§ **ABOUT THIS TASK**: From the entries below, gather each line containing the word "agent".

BEGIN RECORDS SUPPLIED

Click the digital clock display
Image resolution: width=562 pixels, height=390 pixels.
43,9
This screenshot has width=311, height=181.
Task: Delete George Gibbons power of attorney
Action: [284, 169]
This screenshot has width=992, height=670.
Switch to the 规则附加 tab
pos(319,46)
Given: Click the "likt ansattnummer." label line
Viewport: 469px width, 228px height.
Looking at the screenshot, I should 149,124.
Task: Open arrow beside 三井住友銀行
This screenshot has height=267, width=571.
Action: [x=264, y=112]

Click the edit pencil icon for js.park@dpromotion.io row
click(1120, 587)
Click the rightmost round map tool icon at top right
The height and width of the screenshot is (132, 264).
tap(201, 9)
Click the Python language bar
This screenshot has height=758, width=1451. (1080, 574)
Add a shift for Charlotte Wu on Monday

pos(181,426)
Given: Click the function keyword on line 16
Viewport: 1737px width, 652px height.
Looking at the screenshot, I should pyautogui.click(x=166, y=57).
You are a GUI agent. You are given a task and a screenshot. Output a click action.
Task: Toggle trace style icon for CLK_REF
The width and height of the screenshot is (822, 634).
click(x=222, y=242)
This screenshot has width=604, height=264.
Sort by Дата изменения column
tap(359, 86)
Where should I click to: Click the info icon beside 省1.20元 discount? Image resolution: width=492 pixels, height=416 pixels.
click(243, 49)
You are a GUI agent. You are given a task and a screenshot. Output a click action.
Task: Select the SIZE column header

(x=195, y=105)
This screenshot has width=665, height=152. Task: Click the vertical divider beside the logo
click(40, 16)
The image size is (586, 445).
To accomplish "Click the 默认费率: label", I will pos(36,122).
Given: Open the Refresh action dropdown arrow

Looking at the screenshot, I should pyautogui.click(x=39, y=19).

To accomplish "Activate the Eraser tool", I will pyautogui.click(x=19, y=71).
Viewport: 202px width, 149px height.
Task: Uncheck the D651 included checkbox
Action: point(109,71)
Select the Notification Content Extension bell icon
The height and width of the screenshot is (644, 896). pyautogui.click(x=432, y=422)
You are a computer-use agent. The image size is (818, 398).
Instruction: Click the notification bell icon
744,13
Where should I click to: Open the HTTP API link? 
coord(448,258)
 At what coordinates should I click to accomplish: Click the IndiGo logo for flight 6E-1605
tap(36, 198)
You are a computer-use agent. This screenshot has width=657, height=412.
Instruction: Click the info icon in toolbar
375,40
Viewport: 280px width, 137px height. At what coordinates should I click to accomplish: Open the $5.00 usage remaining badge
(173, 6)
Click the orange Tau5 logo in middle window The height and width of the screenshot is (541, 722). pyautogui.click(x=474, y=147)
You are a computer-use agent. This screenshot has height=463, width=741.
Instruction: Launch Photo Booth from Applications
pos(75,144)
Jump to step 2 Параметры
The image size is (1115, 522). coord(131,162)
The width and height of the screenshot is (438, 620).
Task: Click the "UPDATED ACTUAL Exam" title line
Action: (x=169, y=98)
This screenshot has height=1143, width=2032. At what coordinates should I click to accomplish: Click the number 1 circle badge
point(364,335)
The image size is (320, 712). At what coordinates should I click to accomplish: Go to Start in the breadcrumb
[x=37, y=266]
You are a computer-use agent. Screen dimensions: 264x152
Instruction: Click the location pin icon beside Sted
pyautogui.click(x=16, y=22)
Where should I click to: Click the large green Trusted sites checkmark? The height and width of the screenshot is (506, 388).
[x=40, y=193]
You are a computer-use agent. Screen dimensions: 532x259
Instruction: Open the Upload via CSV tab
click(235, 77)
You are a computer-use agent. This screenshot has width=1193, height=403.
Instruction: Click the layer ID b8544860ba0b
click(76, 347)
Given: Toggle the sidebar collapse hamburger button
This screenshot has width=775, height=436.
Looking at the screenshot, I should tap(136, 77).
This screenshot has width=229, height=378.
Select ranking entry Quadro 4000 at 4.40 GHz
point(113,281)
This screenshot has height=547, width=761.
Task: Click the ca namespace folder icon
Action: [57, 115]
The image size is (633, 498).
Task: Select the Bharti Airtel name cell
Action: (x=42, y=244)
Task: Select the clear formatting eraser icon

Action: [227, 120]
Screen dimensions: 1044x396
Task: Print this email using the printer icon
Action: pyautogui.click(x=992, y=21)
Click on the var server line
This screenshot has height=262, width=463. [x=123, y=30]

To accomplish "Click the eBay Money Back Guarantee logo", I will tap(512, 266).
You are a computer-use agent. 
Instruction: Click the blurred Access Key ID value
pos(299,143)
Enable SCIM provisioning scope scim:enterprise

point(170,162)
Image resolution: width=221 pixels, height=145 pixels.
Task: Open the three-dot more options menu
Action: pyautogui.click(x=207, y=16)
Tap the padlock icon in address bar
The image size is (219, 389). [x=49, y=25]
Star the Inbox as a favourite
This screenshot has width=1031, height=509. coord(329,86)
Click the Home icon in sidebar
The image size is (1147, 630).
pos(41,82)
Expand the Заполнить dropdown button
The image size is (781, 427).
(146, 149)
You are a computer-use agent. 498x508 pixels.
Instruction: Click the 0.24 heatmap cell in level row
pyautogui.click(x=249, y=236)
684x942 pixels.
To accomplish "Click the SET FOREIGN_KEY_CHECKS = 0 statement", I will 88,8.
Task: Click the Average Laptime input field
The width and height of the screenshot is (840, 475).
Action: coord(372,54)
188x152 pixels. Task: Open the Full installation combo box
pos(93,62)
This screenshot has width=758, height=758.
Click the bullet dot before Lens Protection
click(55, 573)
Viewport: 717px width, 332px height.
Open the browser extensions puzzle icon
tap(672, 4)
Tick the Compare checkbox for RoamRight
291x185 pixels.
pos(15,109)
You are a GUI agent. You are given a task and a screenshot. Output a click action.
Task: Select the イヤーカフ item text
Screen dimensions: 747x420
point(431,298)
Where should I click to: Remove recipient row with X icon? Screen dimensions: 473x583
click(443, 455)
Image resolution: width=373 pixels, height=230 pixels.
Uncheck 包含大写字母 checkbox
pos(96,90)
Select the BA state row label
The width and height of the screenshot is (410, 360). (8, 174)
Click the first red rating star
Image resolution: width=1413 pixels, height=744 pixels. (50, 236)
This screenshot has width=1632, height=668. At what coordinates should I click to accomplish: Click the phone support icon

END RECORDS SUPPLIED

§ **REPLY**:
You are a GUI agent. You are given a task and a screenshot. Output a click action.
You are a GUI agent. You are given a task and a screenshot. Output a click action.
You are a computer-use agent. The image size is (818, 398).
You are a computer-use agent. This screenshot has width=657, height=412.
You are a computer-use agent. This screenshot has height=463, width=741.
You are a computer-use agent. Screen dimensions: 264x152
You are a computer-use agent. Screen dimensions: 532x259
You are a computer-use agent. This screenshot has width=1193, height=403.
You are a computer-use agent. 
You are a computer-use agent. 498x508 pixels.
You are a GUI agent. You are given a task and a screenshot. Output a click action.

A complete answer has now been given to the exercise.